The above mentioned difference between the groups of the short and long-period ET-systems can be clarified if the different evolutionary modes are taken into account. Case A operates for systems with the initial periods of the order of a day while wider binaries evolve through case B. As the models show (e.g. Pols 1994) the evolution through case B leads to a lower value of q than in case A and, moreover, since the duration of the mass transfer epoch for case B is significantly shorter than in case A it will give rise to higher mass transfer rate and consequently a larger period change can be expected. The analysis of the evolutionary status is available for several ET-systems. SX Aur, DM Per, u Her are probably products of case A while $\beta$ Lyr, RZ Sct, V 356 Sgr (and possibly Z Vul) evolve through case B (Giuricin & Mardirossian 1981b). The evolution of $\beta$ Lyr and V 356 Sgr through case B was also confirmed by the models of Ziolkowski (1976 and 1985). Harries et al. (1997) preferred case B for XZ Cep and V 448 Cyg. When these evolutionary scenarios are compared with the diagrams in Figs. 17 and 18 we find that the only systems evolving through case A in which the period changes are detected are binaries with still quite high q (SX Aur and TT Aur). The rest evolved systems possessing period change are of case B ($\beta$ Lyr, XZ Cep, Z Vul).
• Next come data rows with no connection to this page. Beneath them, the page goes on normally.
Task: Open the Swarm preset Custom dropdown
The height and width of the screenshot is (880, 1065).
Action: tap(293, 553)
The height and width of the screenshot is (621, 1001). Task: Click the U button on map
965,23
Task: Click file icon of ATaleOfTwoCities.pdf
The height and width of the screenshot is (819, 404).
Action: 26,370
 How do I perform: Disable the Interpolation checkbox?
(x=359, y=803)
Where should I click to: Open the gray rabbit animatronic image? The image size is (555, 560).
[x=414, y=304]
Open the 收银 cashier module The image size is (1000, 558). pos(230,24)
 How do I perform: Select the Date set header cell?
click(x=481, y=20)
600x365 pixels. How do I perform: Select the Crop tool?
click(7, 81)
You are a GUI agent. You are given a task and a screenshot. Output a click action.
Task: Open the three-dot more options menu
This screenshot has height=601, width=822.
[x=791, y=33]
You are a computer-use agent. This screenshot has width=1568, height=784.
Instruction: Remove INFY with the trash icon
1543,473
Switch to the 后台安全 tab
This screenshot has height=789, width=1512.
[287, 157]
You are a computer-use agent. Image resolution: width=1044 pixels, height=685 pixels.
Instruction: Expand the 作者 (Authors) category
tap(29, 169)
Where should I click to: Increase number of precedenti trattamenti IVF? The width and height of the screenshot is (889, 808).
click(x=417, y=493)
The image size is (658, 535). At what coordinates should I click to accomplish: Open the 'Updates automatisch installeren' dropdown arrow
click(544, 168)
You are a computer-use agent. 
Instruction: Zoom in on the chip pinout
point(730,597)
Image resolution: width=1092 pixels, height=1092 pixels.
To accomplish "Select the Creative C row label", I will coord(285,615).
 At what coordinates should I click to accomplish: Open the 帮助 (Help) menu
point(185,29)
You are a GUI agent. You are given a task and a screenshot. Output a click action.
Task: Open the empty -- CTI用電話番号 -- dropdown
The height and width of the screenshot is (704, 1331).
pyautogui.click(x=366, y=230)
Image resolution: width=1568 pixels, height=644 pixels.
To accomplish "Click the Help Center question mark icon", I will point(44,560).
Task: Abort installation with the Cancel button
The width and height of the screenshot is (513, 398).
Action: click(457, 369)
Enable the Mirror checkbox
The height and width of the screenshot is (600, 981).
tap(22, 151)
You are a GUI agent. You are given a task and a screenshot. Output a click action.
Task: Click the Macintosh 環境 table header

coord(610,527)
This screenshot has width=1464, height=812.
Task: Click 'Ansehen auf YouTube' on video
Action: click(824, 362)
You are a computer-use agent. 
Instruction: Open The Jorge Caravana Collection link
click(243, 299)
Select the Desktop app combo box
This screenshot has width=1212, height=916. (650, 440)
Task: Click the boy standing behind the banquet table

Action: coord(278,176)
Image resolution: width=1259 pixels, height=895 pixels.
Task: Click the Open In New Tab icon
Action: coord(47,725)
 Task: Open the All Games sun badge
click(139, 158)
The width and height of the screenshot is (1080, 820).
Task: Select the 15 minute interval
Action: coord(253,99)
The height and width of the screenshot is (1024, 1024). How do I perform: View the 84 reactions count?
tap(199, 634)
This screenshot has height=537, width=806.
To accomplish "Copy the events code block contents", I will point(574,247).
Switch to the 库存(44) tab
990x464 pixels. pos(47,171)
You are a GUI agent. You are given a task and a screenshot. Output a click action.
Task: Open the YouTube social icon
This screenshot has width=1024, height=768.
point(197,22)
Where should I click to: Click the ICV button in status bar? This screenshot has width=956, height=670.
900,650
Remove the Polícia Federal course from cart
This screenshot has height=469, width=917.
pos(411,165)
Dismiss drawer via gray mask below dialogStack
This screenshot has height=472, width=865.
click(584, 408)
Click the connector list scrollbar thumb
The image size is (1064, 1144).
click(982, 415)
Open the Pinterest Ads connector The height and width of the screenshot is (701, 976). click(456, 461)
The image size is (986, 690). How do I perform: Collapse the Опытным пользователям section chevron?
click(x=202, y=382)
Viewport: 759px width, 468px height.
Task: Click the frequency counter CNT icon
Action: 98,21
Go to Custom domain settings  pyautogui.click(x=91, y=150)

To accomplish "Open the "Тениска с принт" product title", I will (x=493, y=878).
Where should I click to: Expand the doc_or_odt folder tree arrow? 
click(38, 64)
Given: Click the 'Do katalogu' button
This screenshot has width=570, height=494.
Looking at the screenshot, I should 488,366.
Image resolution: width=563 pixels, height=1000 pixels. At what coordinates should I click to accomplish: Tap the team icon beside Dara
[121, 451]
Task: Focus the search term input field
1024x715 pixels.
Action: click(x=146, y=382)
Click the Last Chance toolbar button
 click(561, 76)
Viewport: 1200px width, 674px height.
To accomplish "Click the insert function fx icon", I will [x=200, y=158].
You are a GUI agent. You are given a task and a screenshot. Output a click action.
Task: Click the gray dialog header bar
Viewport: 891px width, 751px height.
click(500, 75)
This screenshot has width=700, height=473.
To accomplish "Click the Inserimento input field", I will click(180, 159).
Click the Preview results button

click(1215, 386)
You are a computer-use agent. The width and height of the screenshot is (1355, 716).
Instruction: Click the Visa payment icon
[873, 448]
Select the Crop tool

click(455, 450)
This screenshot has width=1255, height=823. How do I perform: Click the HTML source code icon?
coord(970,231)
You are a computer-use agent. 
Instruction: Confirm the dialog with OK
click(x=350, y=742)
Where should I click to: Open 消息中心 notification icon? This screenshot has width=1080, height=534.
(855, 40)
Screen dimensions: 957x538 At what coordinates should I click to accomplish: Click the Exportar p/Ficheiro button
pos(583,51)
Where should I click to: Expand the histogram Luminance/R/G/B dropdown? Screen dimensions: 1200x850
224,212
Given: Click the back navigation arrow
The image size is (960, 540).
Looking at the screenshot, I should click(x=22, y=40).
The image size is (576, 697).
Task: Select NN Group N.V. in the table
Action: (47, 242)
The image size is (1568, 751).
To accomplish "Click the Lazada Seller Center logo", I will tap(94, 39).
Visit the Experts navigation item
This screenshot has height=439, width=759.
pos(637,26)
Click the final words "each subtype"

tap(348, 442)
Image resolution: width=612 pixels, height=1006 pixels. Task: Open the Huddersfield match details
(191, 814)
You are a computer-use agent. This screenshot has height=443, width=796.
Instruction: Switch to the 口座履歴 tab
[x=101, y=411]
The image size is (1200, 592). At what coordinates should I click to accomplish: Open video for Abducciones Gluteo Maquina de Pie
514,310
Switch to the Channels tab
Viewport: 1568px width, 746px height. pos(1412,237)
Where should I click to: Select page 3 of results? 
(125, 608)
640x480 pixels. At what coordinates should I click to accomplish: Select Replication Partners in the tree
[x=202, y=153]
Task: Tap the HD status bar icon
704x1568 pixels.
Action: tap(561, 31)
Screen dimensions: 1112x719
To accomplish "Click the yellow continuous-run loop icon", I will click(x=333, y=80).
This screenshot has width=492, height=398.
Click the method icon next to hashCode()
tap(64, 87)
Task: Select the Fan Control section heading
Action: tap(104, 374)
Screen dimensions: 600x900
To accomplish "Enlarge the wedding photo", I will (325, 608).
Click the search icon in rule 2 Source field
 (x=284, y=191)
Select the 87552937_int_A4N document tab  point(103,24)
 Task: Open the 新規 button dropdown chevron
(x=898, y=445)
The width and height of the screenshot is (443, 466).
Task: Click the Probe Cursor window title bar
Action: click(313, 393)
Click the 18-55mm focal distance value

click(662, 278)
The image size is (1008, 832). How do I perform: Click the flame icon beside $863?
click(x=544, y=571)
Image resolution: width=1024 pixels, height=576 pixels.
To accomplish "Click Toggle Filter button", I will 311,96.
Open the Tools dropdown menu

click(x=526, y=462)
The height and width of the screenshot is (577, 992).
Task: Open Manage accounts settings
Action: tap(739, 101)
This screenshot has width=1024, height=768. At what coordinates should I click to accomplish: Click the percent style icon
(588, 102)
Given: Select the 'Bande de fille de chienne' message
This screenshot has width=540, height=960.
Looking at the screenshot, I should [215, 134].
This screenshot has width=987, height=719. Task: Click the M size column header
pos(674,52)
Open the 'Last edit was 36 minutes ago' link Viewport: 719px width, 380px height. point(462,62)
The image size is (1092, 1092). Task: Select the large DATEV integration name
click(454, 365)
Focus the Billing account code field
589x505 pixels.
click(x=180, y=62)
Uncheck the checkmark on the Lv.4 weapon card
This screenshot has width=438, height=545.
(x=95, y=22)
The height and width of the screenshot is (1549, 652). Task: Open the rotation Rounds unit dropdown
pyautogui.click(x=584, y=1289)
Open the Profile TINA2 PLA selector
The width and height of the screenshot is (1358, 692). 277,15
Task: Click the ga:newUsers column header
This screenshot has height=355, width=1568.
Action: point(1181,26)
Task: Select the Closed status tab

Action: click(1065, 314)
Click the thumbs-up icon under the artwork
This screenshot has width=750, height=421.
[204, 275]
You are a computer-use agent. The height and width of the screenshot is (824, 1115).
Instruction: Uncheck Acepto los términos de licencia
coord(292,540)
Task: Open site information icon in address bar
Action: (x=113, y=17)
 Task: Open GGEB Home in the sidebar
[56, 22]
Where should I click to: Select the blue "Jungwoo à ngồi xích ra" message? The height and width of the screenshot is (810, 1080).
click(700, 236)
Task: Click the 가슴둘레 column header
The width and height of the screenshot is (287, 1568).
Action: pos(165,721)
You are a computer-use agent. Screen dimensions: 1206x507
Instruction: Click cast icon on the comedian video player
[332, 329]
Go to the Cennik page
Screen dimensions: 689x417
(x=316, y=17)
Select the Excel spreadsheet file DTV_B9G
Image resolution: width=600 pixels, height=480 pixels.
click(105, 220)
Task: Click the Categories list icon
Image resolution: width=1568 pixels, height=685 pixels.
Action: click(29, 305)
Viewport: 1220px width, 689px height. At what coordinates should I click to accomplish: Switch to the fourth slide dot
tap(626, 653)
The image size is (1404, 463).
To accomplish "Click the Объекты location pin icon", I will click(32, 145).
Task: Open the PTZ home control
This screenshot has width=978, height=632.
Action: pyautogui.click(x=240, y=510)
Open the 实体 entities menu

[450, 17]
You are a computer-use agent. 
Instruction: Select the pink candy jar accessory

Not only the mass ratio but also the mass of the loser plays a role in the period changes. It can be inferred from the densely populated interval of masses $1.5 - 8~M_{\odot}$ in the mass-luminosity diagram (Fig. 19). The systems (apart from BF Aur) are after the phase of rapid mass transfer (because of their clearly reversed q) and the luminosity of the losers is therefore expected to grow again. These stars then move in an approximately parallel direction in Fig. 19, i.e. towards smaller masses and higher luminosities. The distribution of systems in this figure may therefore reflect a division between the evolution of the losers of lower and higher mass to some extent. The systems with the components of higher mass evolve faster and possess higher $\dot m$.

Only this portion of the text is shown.